# Improve testing for Animal Magic Exercise

I had a conversation with my mentor exercise, Animal Magic, about the tests for the exercise.

I have pasted some of my observations/questions, and added an in my eyes, improved and more correct test.

Me:

``````I have seen multiple community examples like
https://exercism.org/tracks/go/exercises/animal-magic/solutions/ro-jc
https://exercism.org/tracks/go/exercises/animal-magic/solutions/andrerfcsantos

Where they do rand.Intn(20) + 1 but still marks as tests passed. I don't get that. That would in my eyes from time to time result in a die roll of 21, and no only between 1 and 20 as stated in the requirements.

Can someone explain this to me?
``````

Mentor:

``````"Intn returns, as an int, a non-negative pseudo-random number in the half-open interval [0,n) from the default Source. It panics if n <= 0."
``````

Me:

``````I read that, also before posting. But doesn't it say between 0 and 100 if rand.Intn(100) or what am I reading/misunderstanding wrong.

Despite that either the two examples i linked to should fail or my should fail, they cannot both be right.

Not my code, this could in my eyes potentially also return 21.
``````
``````// RollADie returns a random int between 1 and 20
return 1 + rand.Intn(20)
}
``````
``````My code:
``````
``````// RollADie returns a random int d with 1 <= d <= 20.
return rand.Intn(19) + 1
}
``````
``````They cannot both be right.
``````

Mentor:

``````rand.Intn(20) will return integers from range 0 to 19 - note that the 0 in included in the range while 20 it is not. In order to generate an int that can be in range 1 - 20 you need to use 1 + rand.Intn(20) or rand.Intn(20) + 1. The second example will generate an int in range 0-18 and add 1 to the final, returned value. The clue I meantioned is in the range - half-open interval [0,n)
``````

Me:

``````Thanks for your explanation will check it out tomorrow, and see if I understand it better, or even suggest an improvement to the code base.
``````

So long story short, I think the solutions, my solution, with the return rand.Intn(19) + 1 are incorrect, and my new improved tests will show that. The tests will now “ensure” more than before that all numbers are rolled, still within the scope of 1-20. Of course, there is still a small statics possibility that e.g. 20 is never rolled on 100 rolls.

I can of course be completely wrong as I’m new to go, but would be happy to discuss this, so that we can get an improved code base.

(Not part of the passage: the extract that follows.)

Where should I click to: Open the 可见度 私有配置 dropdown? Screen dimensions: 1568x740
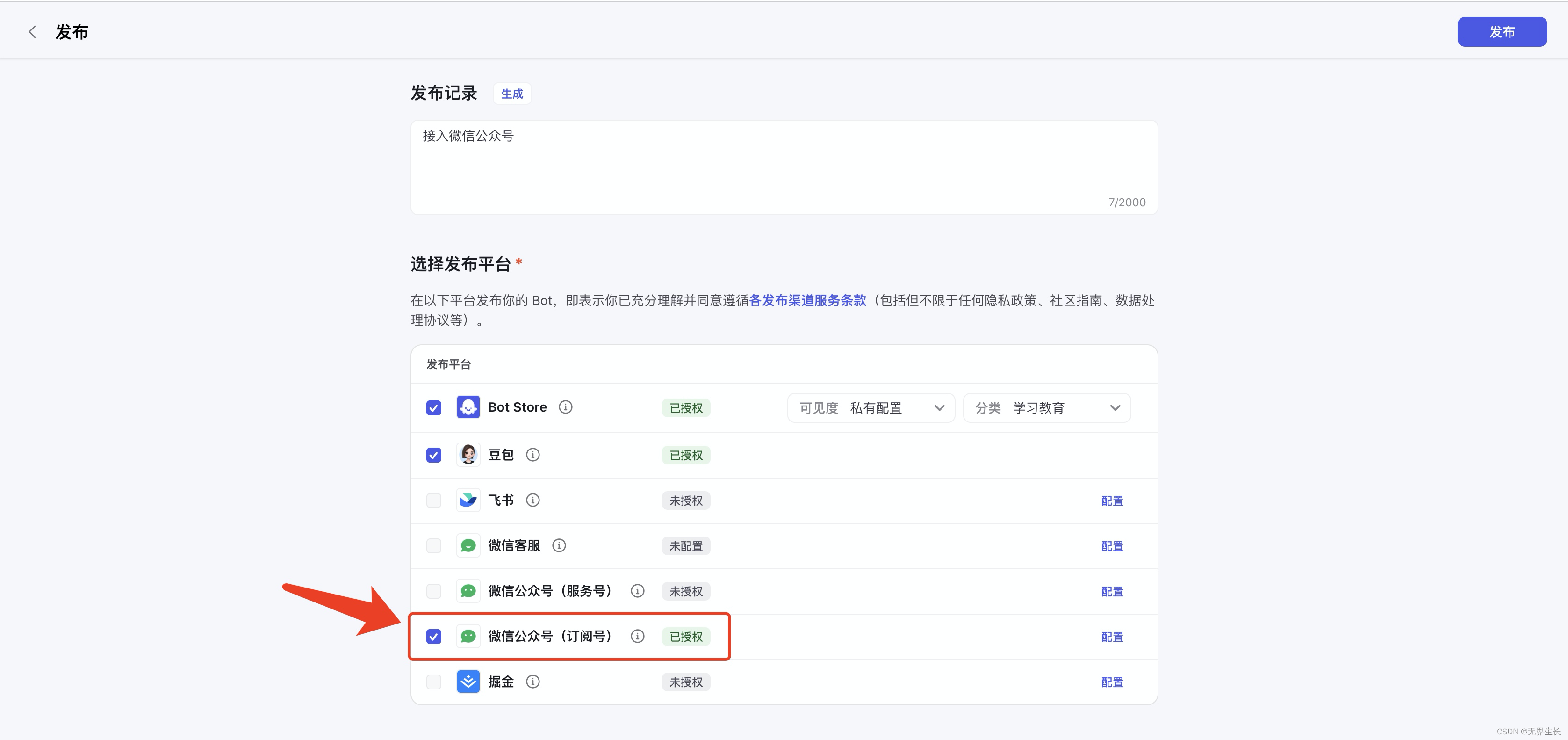click(870, 408)
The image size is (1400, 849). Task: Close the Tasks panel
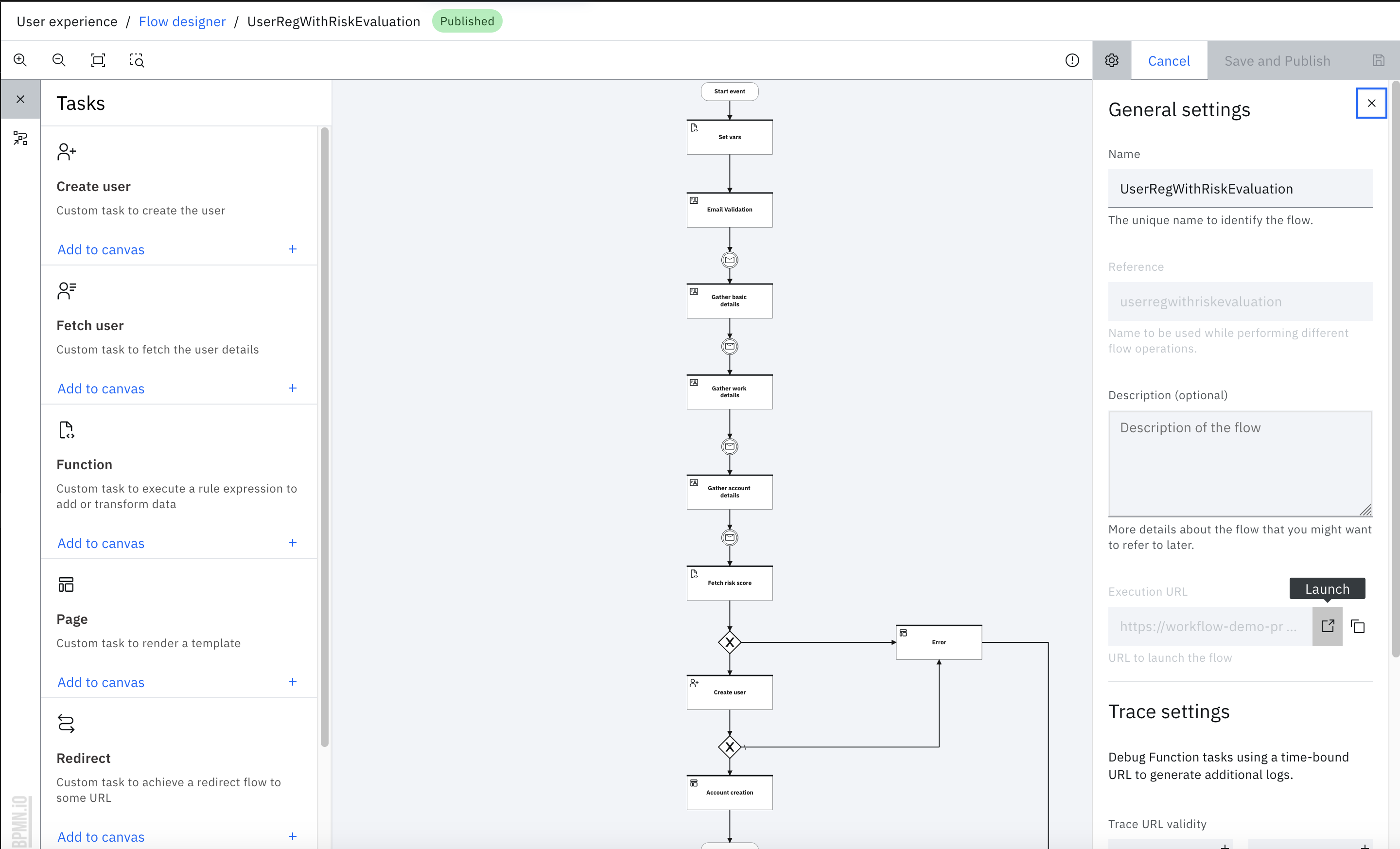20,100
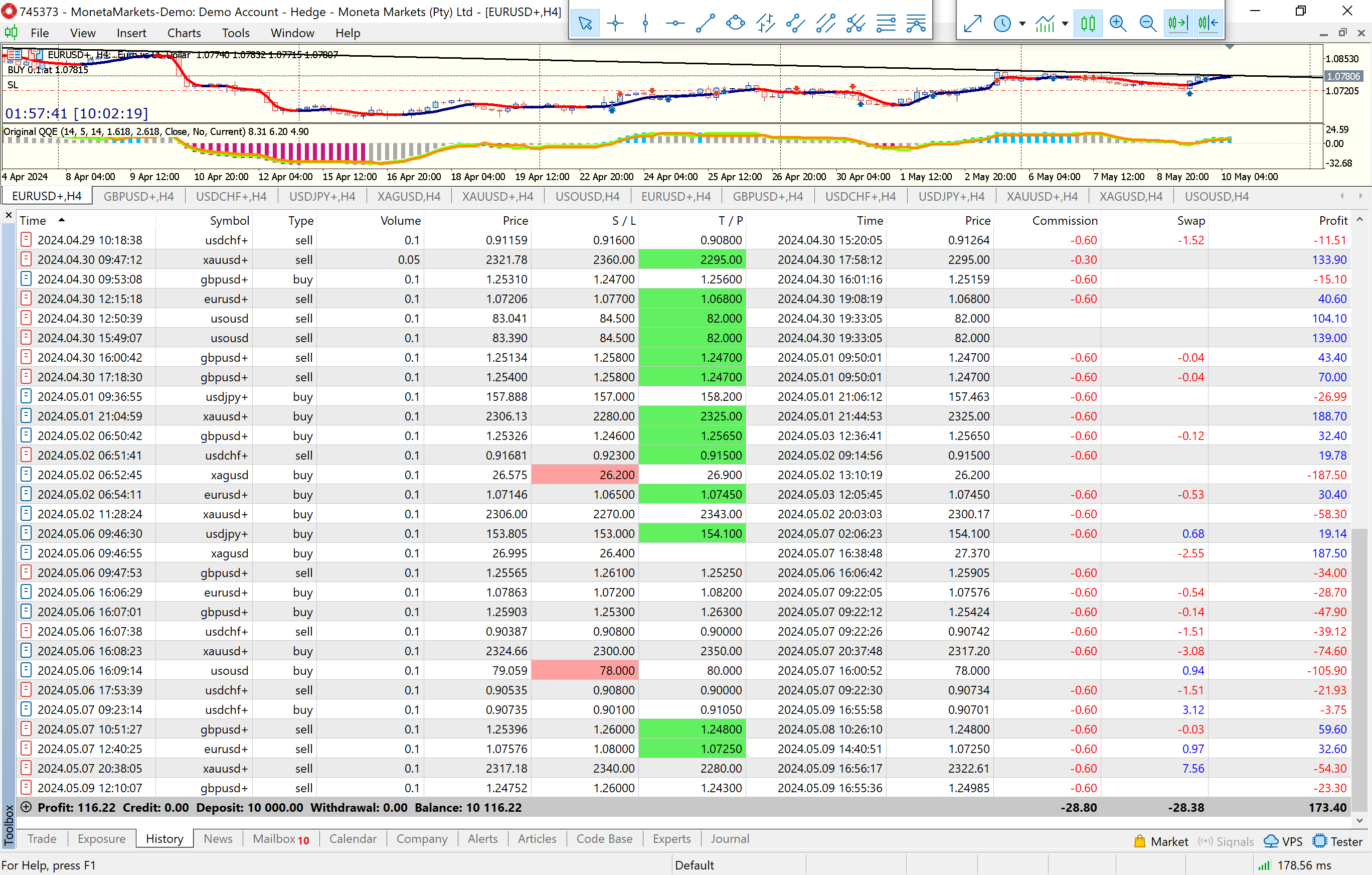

Let me know what you think.

Updated test:

``````func TestRollADie(t *testing.T) {
missingRolls := []int{1, 2, 3, 4, 5, 6, 7, 8, 9, 10, 11, 12, 13, 14, 15, 16, 17, 18, 19, 20}
const tests = 100
var got int
foundDifferent := false
var last int
for i := 0; i < tests; i++ {
if got < 1 || got > 20 {
t.Fatalf("RollADie() out of range: %d", got)
}
if i > 0 && got != last {
foundDifferent = true
}

for i := 0; i < len(missingRolls); i++ {
if missingRolls[i] == got {
missingRolls = append(missingRolls[:i], missingRolls[i+1:]...)
}
}
last = got
}

if len(missingRolls) > 0 {
t.Errorf("RollADie() never rolled the numbers: %d", missingRolls)
}

if !foundDifferent {
t.Errorf("RollADie() always generates the same number: %d", got)
}
}

``````

I have a branch ready for PR, GitHub - tomasnorre/go at improving-test-for-animal-magic-exercise but it got automatically rejected, and asked to add discussion here.

Did you test your code? If you roll a d20 100 times, there’s a decently high chance that you won’t see all 20 values. It would suck for students to write perfectly good code only to have it randomly fail because we’re relying on randomly generated sequences to contain specific values.

That’s true.

But as the test is running 100 times, the likelihood of it failing is smaller. But I get your point. But without my “improvement” there is a risk of having rolls never hitting 20 with the `rand.Intn(19) + 1` roll, which is incorrect, but test isn’t failing.

I’m rusty on my stats so I just simulated this

``````>>> collections.Counter(len({random.randint(1, 20) for _ in range(100)}) for _ in range(10000))
Counter({20: 8885, 19: 1071, 18: 44})
``````

Your proposed test seems to have an 11% likelihood of failing on correct solutions. That’s pretty terrible!!

I must honestly say, I cannot say if you are right or wrong, but I’ll consider a better way to test this. Testing Random functions have never been easy :)

You can test that yourself! It would be pretty easy to generate 100 random numbers and count how often you get an 20 numbers or not. Put that in a loop, run it 1000 times and you have some stats!